A round-headed, solemn-faced blonde toddler sits in a buggy and kicks her squat, stubby little legs with an air of importance and of curiosity. She’s got these sparkly, cut-glass or plastic ‘jewels’ on her squarish little shoes, and infinitely smaller, more ephemeral and beautiful, rain drops glittering in her hair and on her fleecy pink hat.

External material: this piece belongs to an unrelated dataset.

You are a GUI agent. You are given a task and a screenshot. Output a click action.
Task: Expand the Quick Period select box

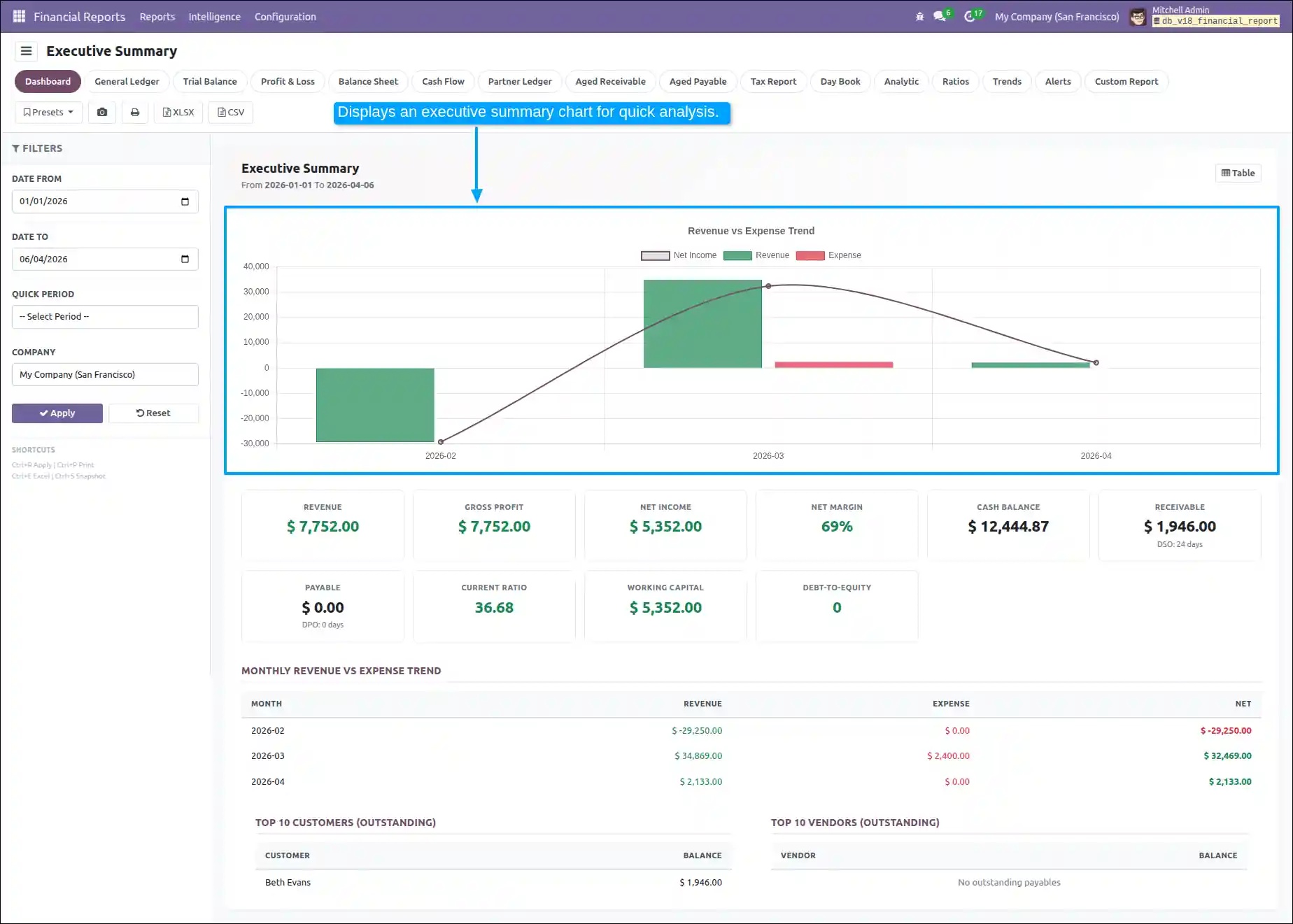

There’s this absolutely gorgeous, tall guy sitting nearby, he’s got close-cropped hair so as not to distract from his lovely, smooth face with its slightly soft lines, kind of angular but kind of voluptuous at the same time; his nose and ear are pierced with simple studs shining, he’s mixed-race and has these stunning dark eyes with fabulous lashes, I wish there was more light in here so I could see them look more lively, see the little ever-changing reflected lights dancing in them and echoing the flashes of light you get from his jewellery, but he’s mostly looking at the ground. There’s a tiny hole in the seam of his blue jeans, noticing it makes me realise I wish I could see more of his body, I wish there were more holes generally. Peep-holes I suppose. He’s got a dark shirt on over a white t-shirt, if he would even just roll up the sleeves…

Then there’s a youngish, curly-haired couple – brown eyes for him, blue eyes for her – laughing together, she’s so pretty when she looks up at him and smiles. She’s not really much to write home about when you first look, but then she brings out this amazing great big grin that just lights up her face and the whole tube compartment and the whole day, like flicking a switch. He obviously says something funny and she just loves him for it, you can tell, it’s brilliant. She’s wearing a snug, cosy-looking, vintagey high-necked check coat and there’s a button hanging loose on its thread at the throat, it swings from side to side with the movement of the train and with her laughter.